We wanted to update a few recent earnings trade ideas we’ve detailed on the site with an eye towards trade management following the event. Let’s start with a Whole Foods (WFM) which reported Feb 8th. Here was the trade idea into earnings, a defined risk long/ stock alternative:
WFM ($29.17) Buy March 30 / 33 call spread for 67 cents
-Buy 1 March 30 call for 82 cents
-Sell 1 March 33 call at 15 cents
The stock is higher following the report and it testing a resistance level, having gotten above its 200 day moving average and now trying to breakout above its 50 day:
With the stock 30.83, the call spread is worth 1.10 vs the .67 initially risked. It’s .83 in the money so decay isn’t really much of an issue for a few weeks. The technicals of the stock is most important to watch here. If the stock is unable to get above and stay above the 50 day moving average (30.83) it may make sense to take profits for those that were just playing for a short term move. If it is able to breakout from here it could have a little room to run and could turn into an even better trade. I’d use this level as make or break for the trade, if it fails, take profits, if it goes higher be patient.

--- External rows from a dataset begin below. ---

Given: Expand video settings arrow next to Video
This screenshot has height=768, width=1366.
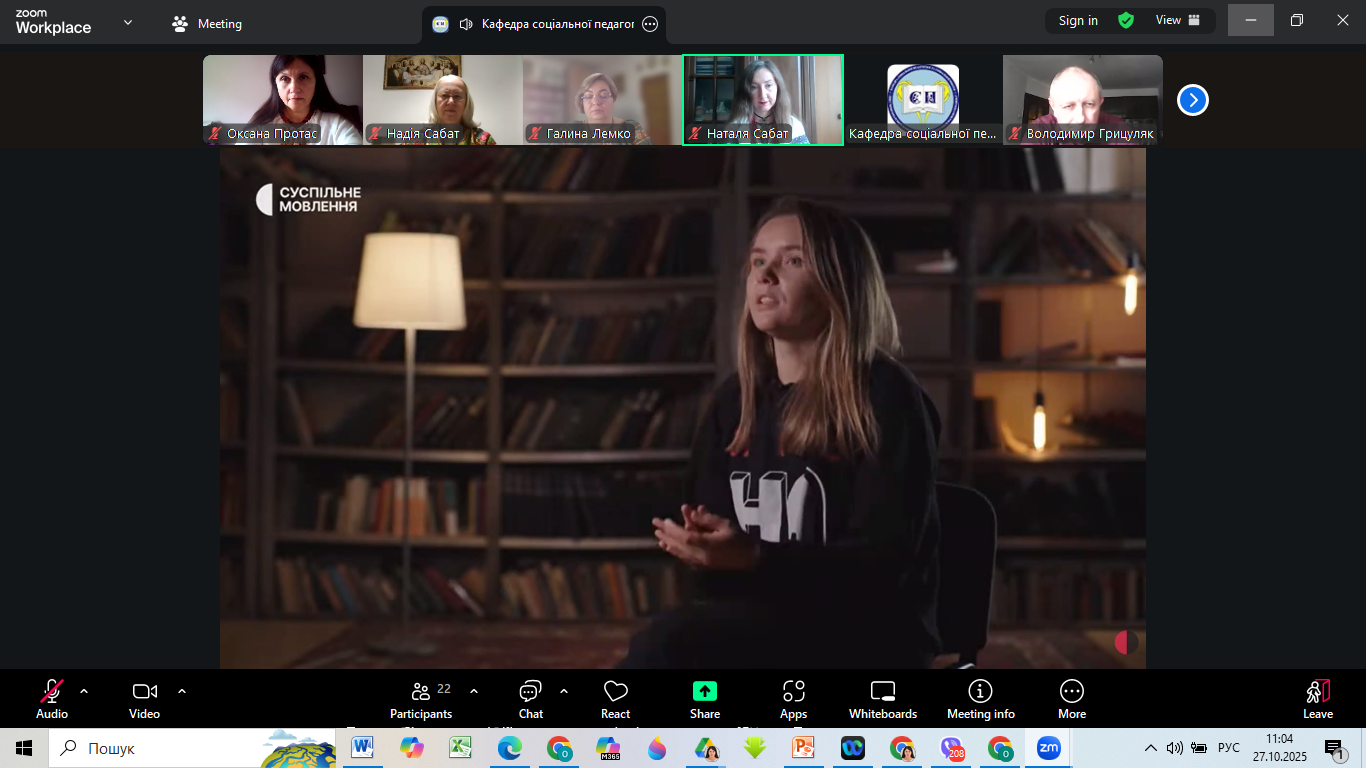Looking at the screenshot, I should tap(182, 691).
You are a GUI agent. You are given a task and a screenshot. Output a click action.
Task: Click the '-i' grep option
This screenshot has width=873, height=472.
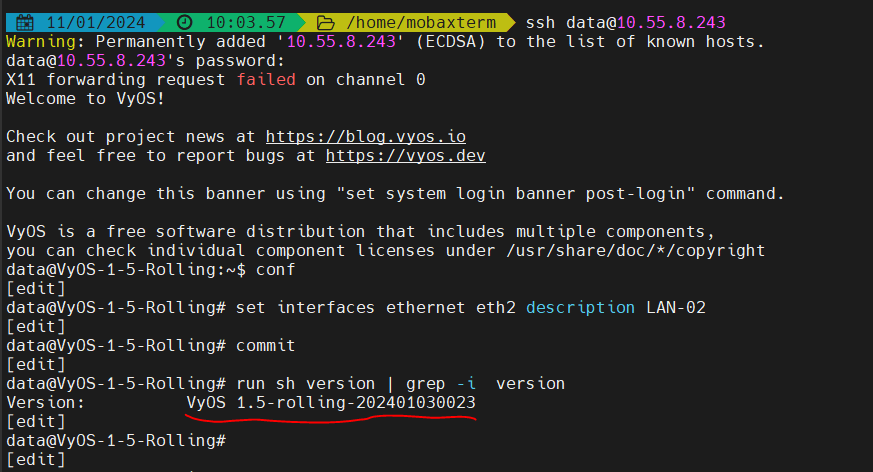point(465,383)
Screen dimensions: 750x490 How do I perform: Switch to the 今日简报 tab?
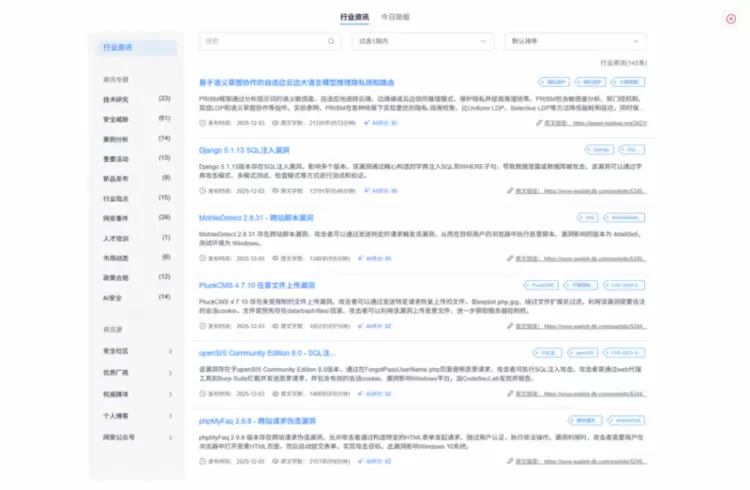(x=395, y=17)
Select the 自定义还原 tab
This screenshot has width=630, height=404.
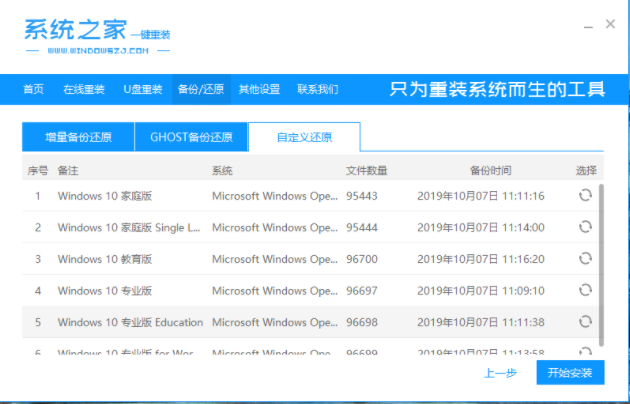pos(304,137)
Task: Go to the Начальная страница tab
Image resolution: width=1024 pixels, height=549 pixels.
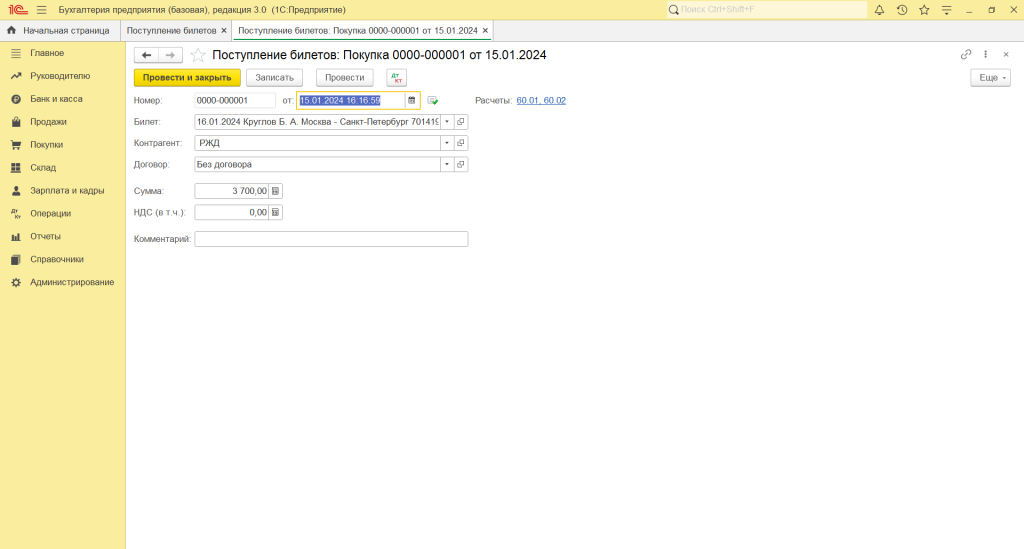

The next trade idea to look at was Cisco (CSCO) which reported last night. Here was the initial trade idea from Friday Feb 10th:
CSCO ($31.60) Buy June 32 / 36 Call Spread for $1
-Buy to open 1 June 32 call for $1.12
-Sell to open 1 June 36 call at 12 cents
CSCO ran higher into the report and is even higher on the report itself. With the stock 33.80, this call spread is now worth about 1.90 vs the $1 paid. The obvious target, and one we mentioned in the original post is the 2007 highs. The breakeven on the downside is 33. That may be a good stop to use of the stock reverse as the trade would still be profitable there.
The final trade idea to look at is AMAT from yesterday, which also reported. Considering the stock’s relentless rally over the past year and a half into this event, we though it made sense for those that wanted to play for continued strength to fade the event itself and position for higher higher in the months to come… while risking as little premium as possible. The trade was a slightly out of the money call calendar:
AMAT ($35.67) Buy Feb 17th / April 37 call calendar for 70 cents
-Sell to open 1 Feb 17th 37 call at 27 cents
-Buy to open 1 April 37 call for 97 cents
With the stock down slightly on earnings, this is worth about .65 vs the .70 paid. If the stock went unchanged on the day it would be a slight winner. As far as trade management this is essentially just a long April 37 call at this point. If the stock goes down it will lose on a 31 delta, if it goes higher gain on that delta. It is April so trade management depends on time horizon. If it was short term it may be best to just sell it for close to what was paid an move on. If it was longer term in view, the Feb 27 calls could be rolled to March 27s continuing the calendar. That would further reduce the premium at risk and have a similar bullish, but not too bullish positioning on.